Food and fun at Fontainebleau
I found myself gazing up at the sparkling, crystal chandeliers of the Fontainebleau Miami Beach ballroom last Friday night. They mesmerized me with a heavy cascade of icicle-like strands — the perfect complement to a festive evening overflowing with indulgence.
We spent most of the day here, setting up a food station for our chefs and arranging a table for the signature steer. Then we grabbed a cab and rushed back to our hotel. I changed into a flowy little black number with a splash or two of hot pink floral. We arrived in plenty of time to wait for grand entrance into the Best of the Best.
The best chefs and the best wines in the country were set up in stations around this grand space. Guests flocked to the tables, sampling bite-sized culinary masterpieces and tasting the fruits of the vine. Upon entrance you were given a wine glass on a neck strap.
I kept the strap. It might come in handy … I can sit on the couch here at home, watching movies and sipping wine hands-free. Awesome!
This South Carolina chefs served strip loin Bresaola with watercress, pecorino and black olive oil, and Brisket Reubenaise with Amish Swiss and a rye chip.
It was one of the best things I ate all night! But there were many things to taste …
On the left, Oxtail marmalade with Gold Rice Grit Cake. On the right, Roasted Ribeye with Mashed Potato and Hot Sauce Butter.
Charred beef heart with Barley, Radish and Meyer Lemon. On the right, Beef “en Brodo” with turnips and radishes. And that shot of beef broth was rather … hmmm. Not a fan of that one.
Porchetta — a traditional street food in Italy. It is a savory, fatty and moist boneless pork roast. The body of the pig is gutted, deboned and arranged carefully with layers of stuffing, meat, fat and skin. Then it’s rolled and roasted on a spit. Porchetta is heavily salted and traditionally stuffed with garlic, rosemary and fennel.
Slow-cooked short ribs with smoked potato foam, pickled red onion and parsley. I have to figure out how to make smoked potato foam. It was like a little bite of cloud that melted in your mouth. On the right, Dry-aged Ribeye Oscar-style with Red King Crab, Asparagus Ribbons and King Crab Bearnaise.
It wasn’t all proteins and vegetables, however. I also saw several seafood stations, including one offering sea urchin. After watching the facial expression of a coworker who gave it a try, I kept on walking. Ick.
And it wasn’t hard to find a little bit of everything to satisfy the sweet tooth in everyone …
There was a table brimming with salty-sweet confections from milk.
And the two I sampled: a caramel pecan brownie something-or-other that was very, very rich. Thankfully these are bite-sized desserts (the size we should eat anyway!). The tasty bite on the right was a Chocolate Neugat with Meyer Lemon and Malted Milk Ice. Yum!
After several hours of eating, greeting and indulging in tasty treats, we rolled ourselves out the door and into a cab back to the hotel where we crashed until morning. Then we got up and did it all over again at The Flavors of Flay.
----------------
**Task description:** Reproduce the Fontainebleau piece's passage starting with "And the two" and going on through "Flavors of Flay.", swapping "cab" for "taxi". Rely only on the Fontainebleau piece for what comes next.
----------------
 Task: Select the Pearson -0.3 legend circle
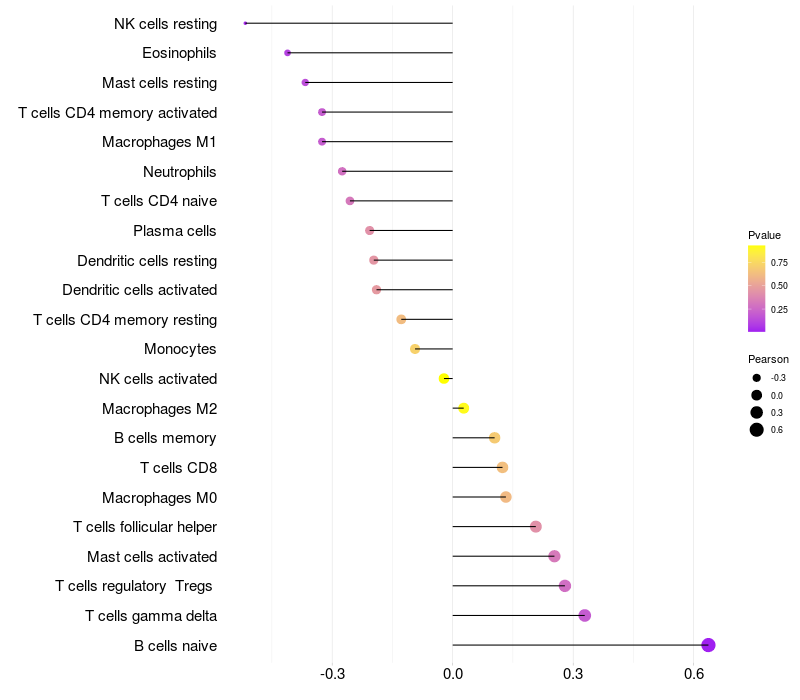pos(757,378)
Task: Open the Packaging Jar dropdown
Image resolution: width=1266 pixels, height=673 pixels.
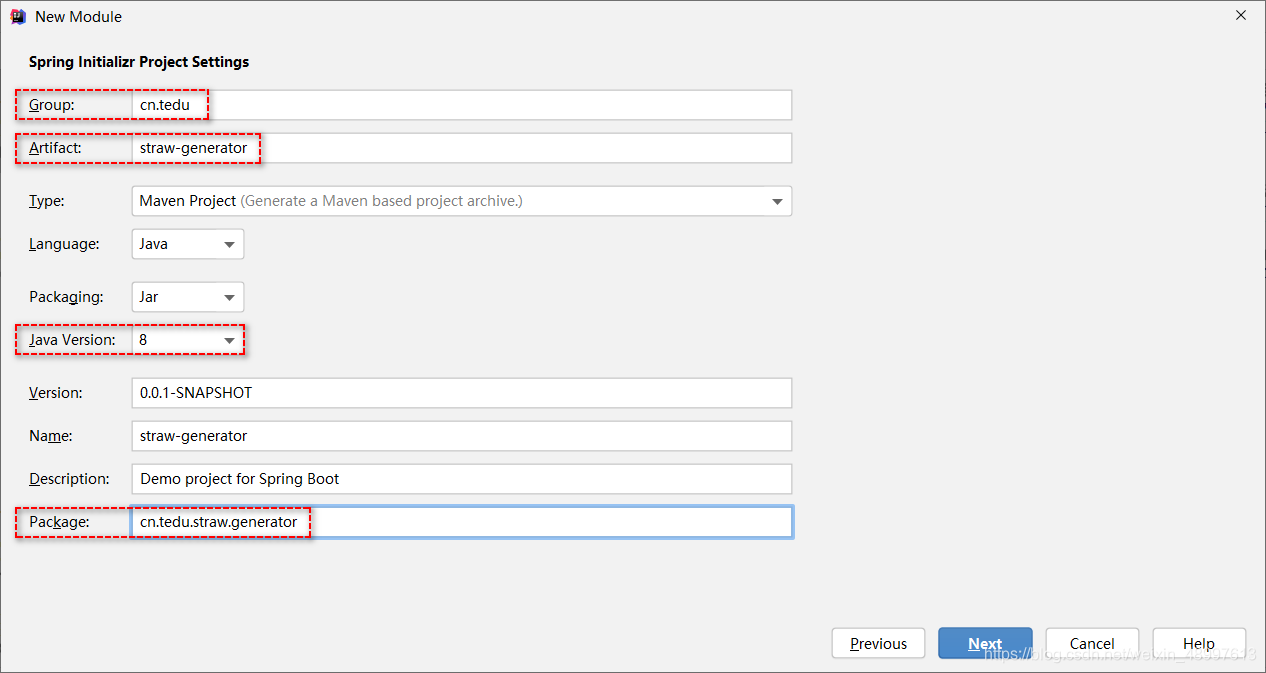Action: 188,297
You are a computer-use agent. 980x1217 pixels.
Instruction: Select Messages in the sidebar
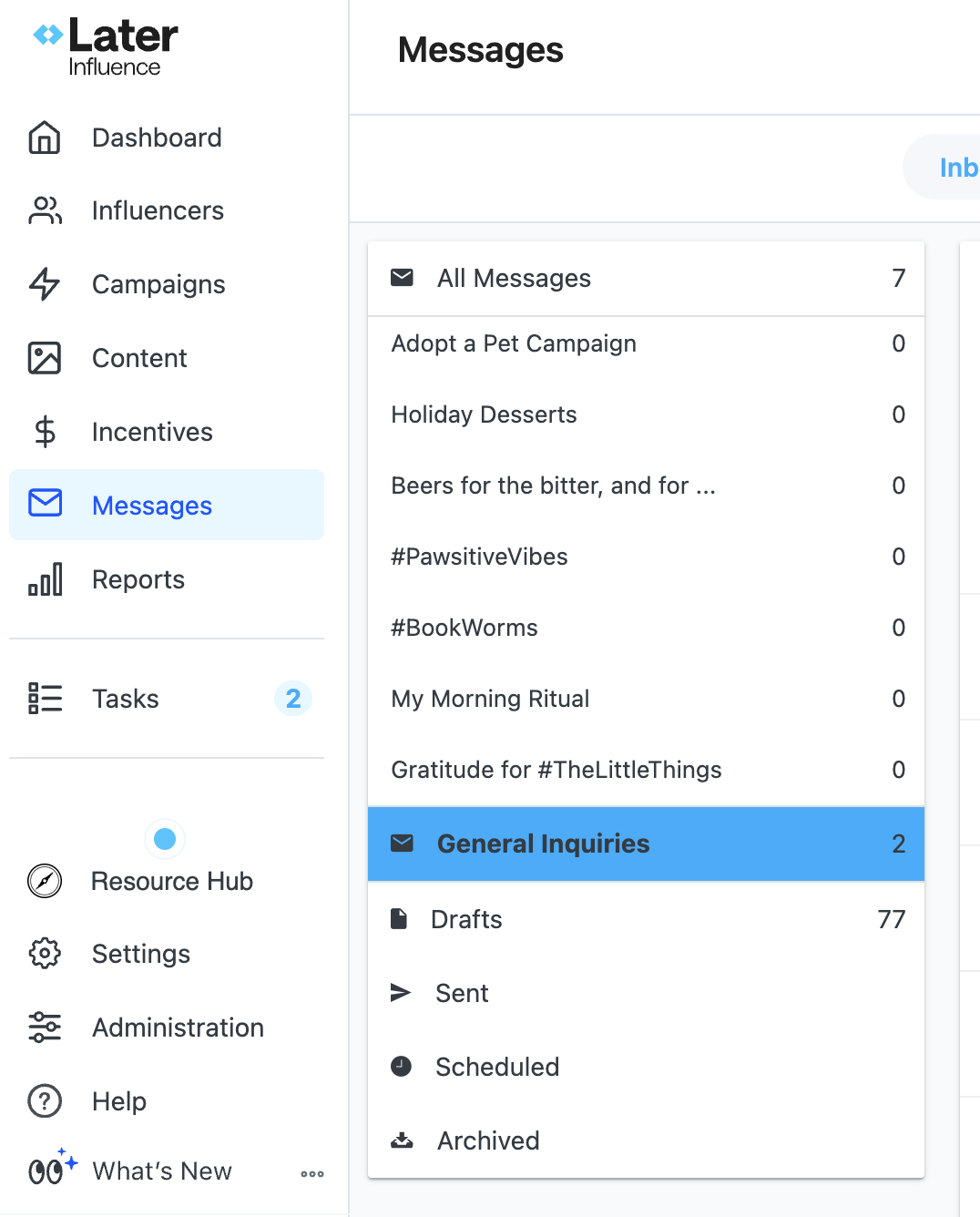(151, 506)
----------------
**Answer to the exercise:**
And the two I sampled: a caramel pecan brownie something-or-other that was very, very rich. Thankfully these are bite-sized desserts (the size we should eat anyway!). The tasty bite on the right was a Chocolate Neugat with Meyer Lemon and Malted Milk Ice. Yum!
After several hours of eating, greeting and indulging in tasty treats, we rolled ourselves out the door and into a taxi back to the hotel where we crashed until morning. Then we got up and did it all over again at The Flavors of Flay.